Mais depuis 1834 la société lyonnaise a bien changé, c’est le temps de l’expansion industrielle : on construit la première ligne de chemin de fer en France, pour amener le charbon des mines de Saint-Étienne vers la ville de Lyon. Le marchand qui employait son père est devenu un chef d’entreprise et un inventeur. Le jeune Bressan va être immergé dans un univers scientifique bouillonnant. Il ne s’agira plus d’entretenir un jardin potager mais de suivre l’exemple de son chef et d’innover. Tout le monde fait de la recherche, et, bien sûr, il y a tous les jours de nouvelles découvertes. Avec ses copains notre Bressan fera un tas d’expériences, lui réussira à sélectionner et commercialiser une nouvelle variété de poire qui portera le nom de famille : « Chaudy », plus précisément
la
Beurré Madame
Chaudy [3], en hommage à sa maman, et sera exportée au Canada par ses amis partis peupler ces terres inhabitées. Cette poire peut grossir à l’intérieur d’une bouteille et sera conservée par de l’alcool.
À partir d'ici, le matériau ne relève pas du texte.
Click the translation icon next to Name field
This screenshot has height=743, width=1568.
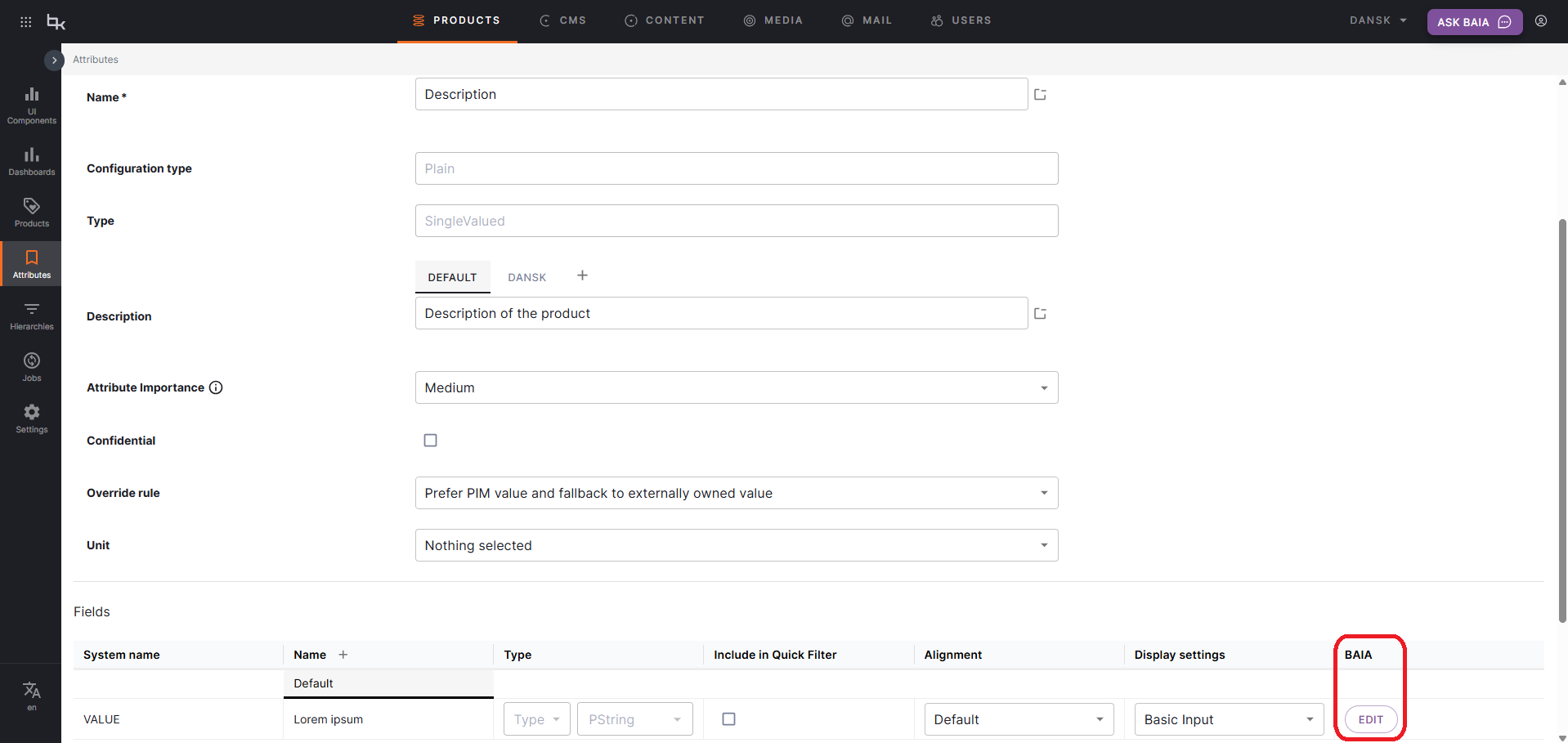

Cette variété de poire continue de faire la prospérité des arboriculteurs.
Joseph-Paul se marie en 1857 et s'installe à Chaponost dans la maison de ses beaux parents[4]. Aussitôt il met en pratique ses connaissances familiales en herboristerie, arboriculture de plaisance et tonnelles. De nombreuses maisons bourgeoises seront ornées de cèdres du Liban et autres arbres venus de contrées lointaines par les soins de cet arboriculteur passionné.
Dans le jardin de sa ferme des centaines de plantes serviront de plançons et de boutures. C’est là qu’il expérimentera des greffes inhabituelles tel ce prunier-abricotier, planté au milieu du poulailler qui a produit pendant 50 ans des abricots en juillet et des prunes en août !
Quand j'avais 10 ans mon arrière-grand-mère [5] aimait à expliquer à quoi servaient ces centaines de plantes gardées précieusement dans des bocaux de verre, qu'elle avait récoltées tout au long de l'année et servait en tisane pour tous les maux de
la vie. De
toute sa vie elle n'avait jamais visité le docteur, et s'en est allée à 92 ans.
Histoire contée par Jean-Paul Chaudy [6], descendant en ligne directe de Paul-Joseph et de Joseph-Paul. L’objectif étant de mémoriser l’histoire d’une famille qui a contribué à développer les plantes, arbres et herbes médicinales qui font parti de notre patrimoine régional naturel.
[1][1] Paul
Joseph Chaudy,
né le 24 janvier 1792 à St Julien sur Reyssouse, fils de
Pierre Chaudy (
1751-1794) et de Jeanne Gras. Il épouse Claudine Gamby (1805-1878) en 1824 à St Genis sur Menthon.
[2][2] Joseph-Paul Chaudy, né le 21 février 1826 à St Jean sur Veyle, fils de Paul-Joseph
[3][3] Voir sur ce site :
[4][4] Joseph-Paul épouse Virginie Guicherd le 19 mars 1857 et réside au Bourg, 200m à l’ouest de l’église de Chaponost. Il travaille comme jardinier-herboriste dans les maisons bourgeoises : chez Fichet, chez Canna de Chisy, chez Bergeron.
[5][5] Jeanne-Marie Drivet, (1871-1963) épouse de Benoît
Joseph Chaudy (
1863-1925)
[6][6] Jean-Paul, Joseph, Chaudy, né le 31 juillet 1950 à Lyon.